7 Classic Star Wars Characters Who Totally Dropped the Ball [Cracked.com]
Even though I was in a coffee shop full of patrons furiously concentrating on their caffeine and newspapers, I couldn’t keep myself from laughing out loud like that annoying guy who always laughs out loud in coffee shops while IM-ing with friends just so it looks like he has some semblance of a social life.
An excerpt (to match the image above):
In Episode IV, Admiral Motti, riding high on the whole “Death Star” thing, finally decides he’s going to tell Vader off just like he practiced over the phone with his mother. After bragging that he’s not scared of Vader, he tells him that his “sad devotion to that ancient religion has not helped you conjure up the stolen data tapes, or given you clairvoyance enough to find the rebels’ hidden fortress…[Choking sounds].” Clearly Motti doesn’t realize that he was only named for the sake of the action figure packaging and will not be returning for any of the sequels.
Why It Was a Bad Call:
Even though Darth Vader is a seven-foot-tall bionic killing machine with a sword that can cut through anything, making a personal attack against the man’s religion is totally uncalled for. Any manager, be it of the Galactic Empire or Dunkin Donuts, is probably going to fire you if you interrupt a board meeting to call him the equivalent of “a f–king Jew.” Even if you were partially responsible for an incredible new product with limitless planet-destroying potential.
Of course Darth Vader, being that seven-foot-tall bionic killing machine, has a definition of “fire” that is more in line with the common definition of “strangle to death”. If Grand Moff Tarkin hadn’t told Vader to stop, he probably would’ve thrown Motti out the goddamn window like Patrick Swayze in Road House. As it stands, we’re pretty sure the Admiral had been promoted to cleaning toilets on the detention level by the time Luke blows the place up at the end.

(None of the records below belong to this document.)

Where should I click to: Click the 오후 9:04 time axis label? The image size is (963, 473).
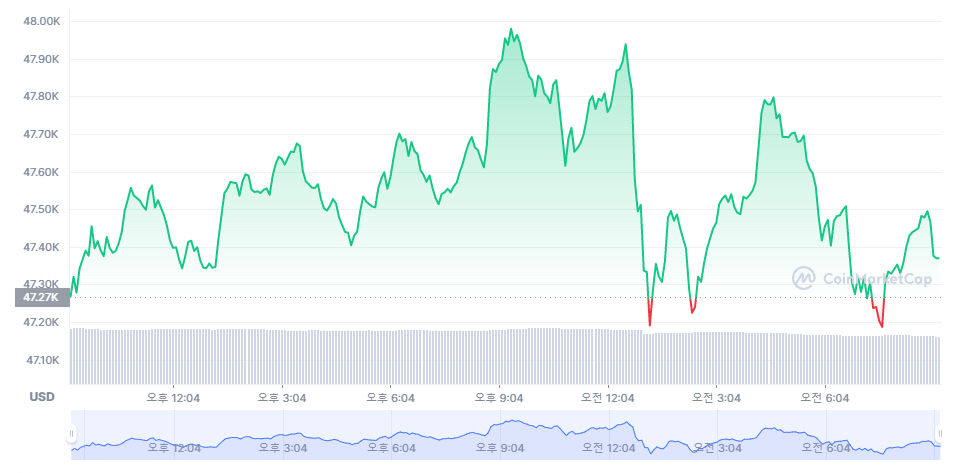tap(499, 397)
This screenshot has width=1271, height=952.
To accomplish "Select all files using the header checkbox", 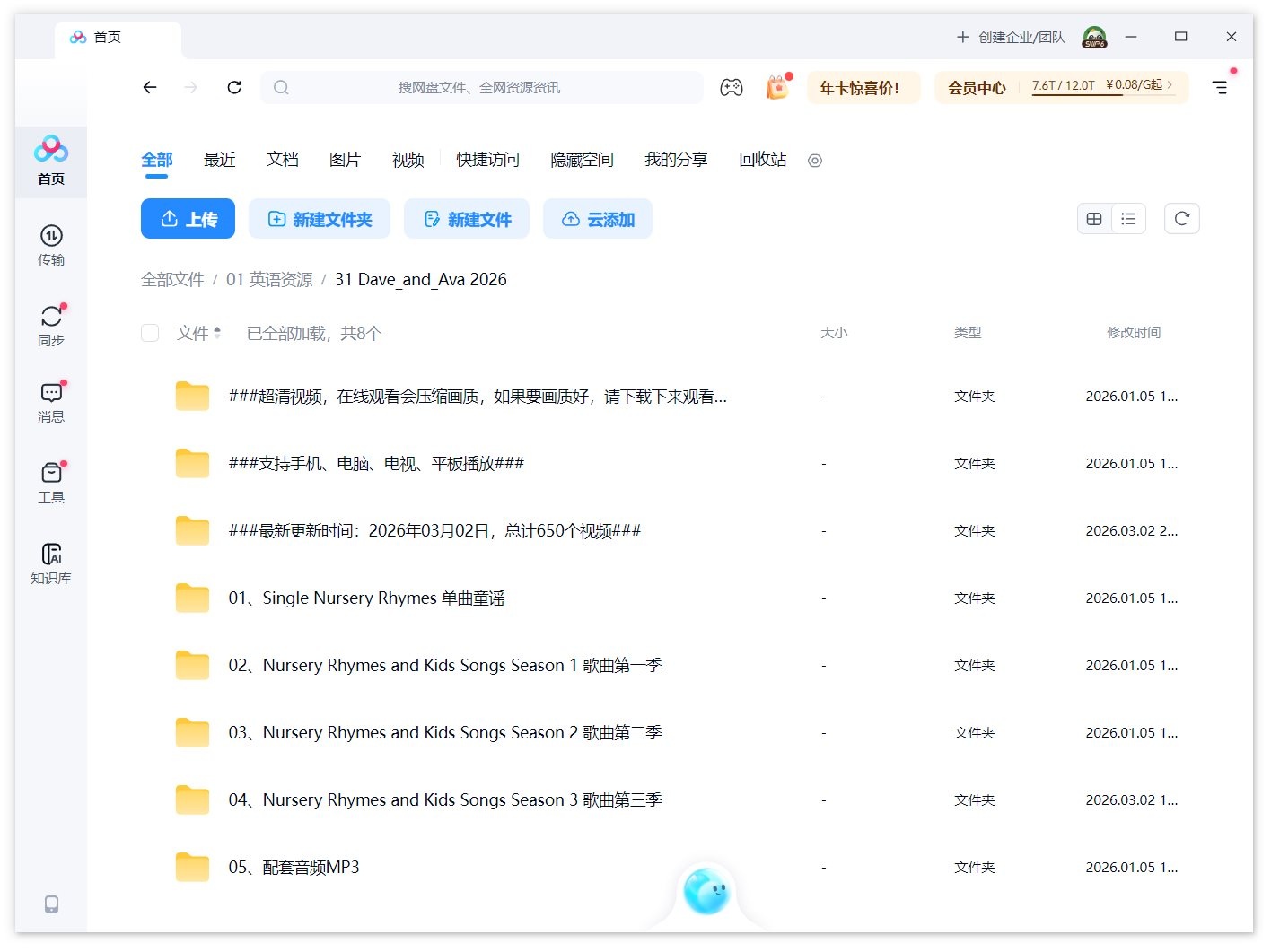I will 150,332.
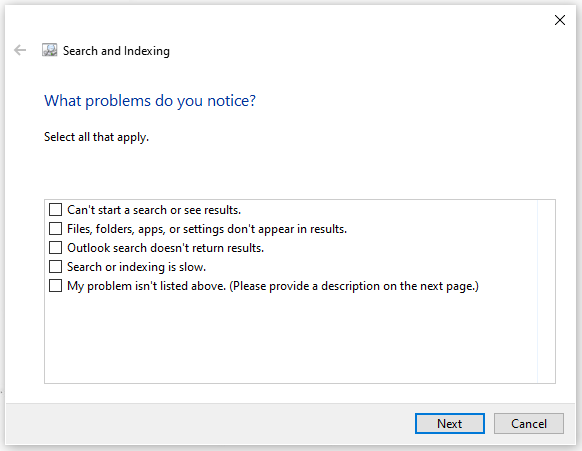Screen dimensions: 582x451
Task: Click the "Can't start a search or see results." label
Action: (x=154, y=210)
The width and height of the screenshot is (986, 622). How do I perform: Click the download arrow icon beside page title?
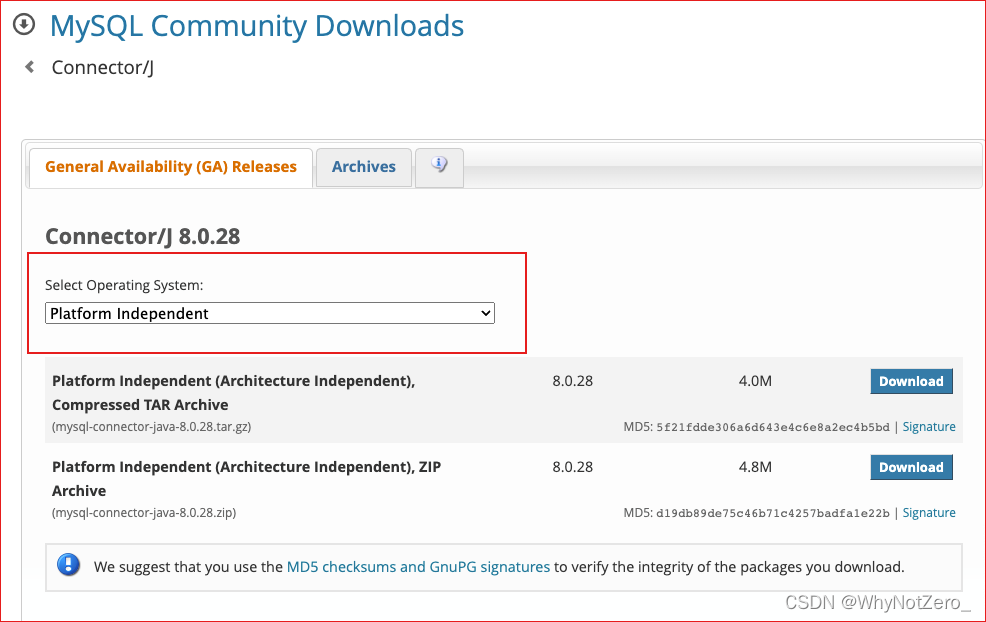[23, 23]
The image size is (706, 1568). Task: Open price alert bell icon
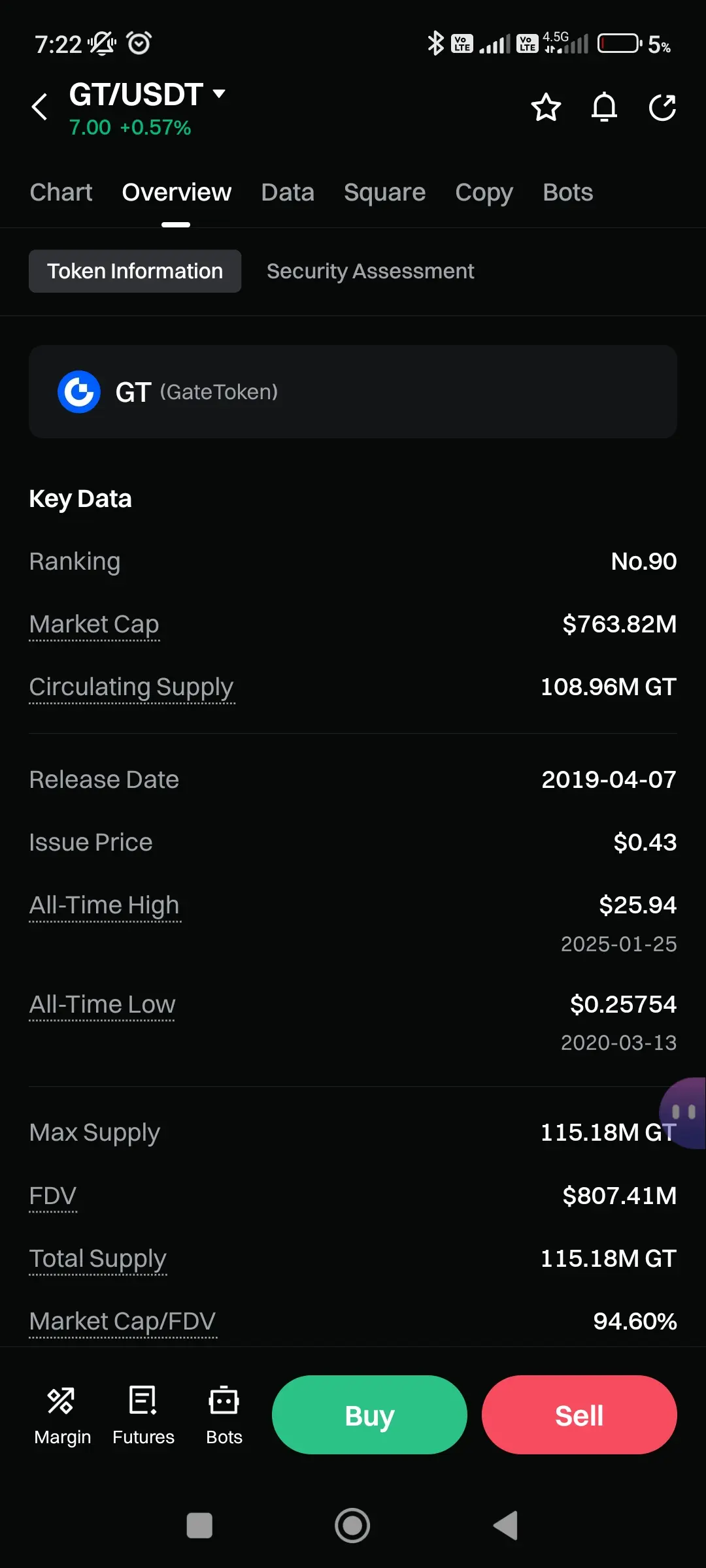(x=605, y=107)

The point of the scene seems to be that somehow Motti didn’t know Vader had magic telekinetic strangling abilities. But even so, and even if an Imperial officer like Motti somehow also missed the memo on what not to say to a Dark Lord of the Sith, that still means that he thought Vader only had about 37 different ways to instantly kill him instead of 38 (most involving a lightsaber neatly carving through his groin).
What we’re saying is that Motti was hired not for his tactical acumen but purely for his ability to sneer.
Thanks for the tip, Angelo!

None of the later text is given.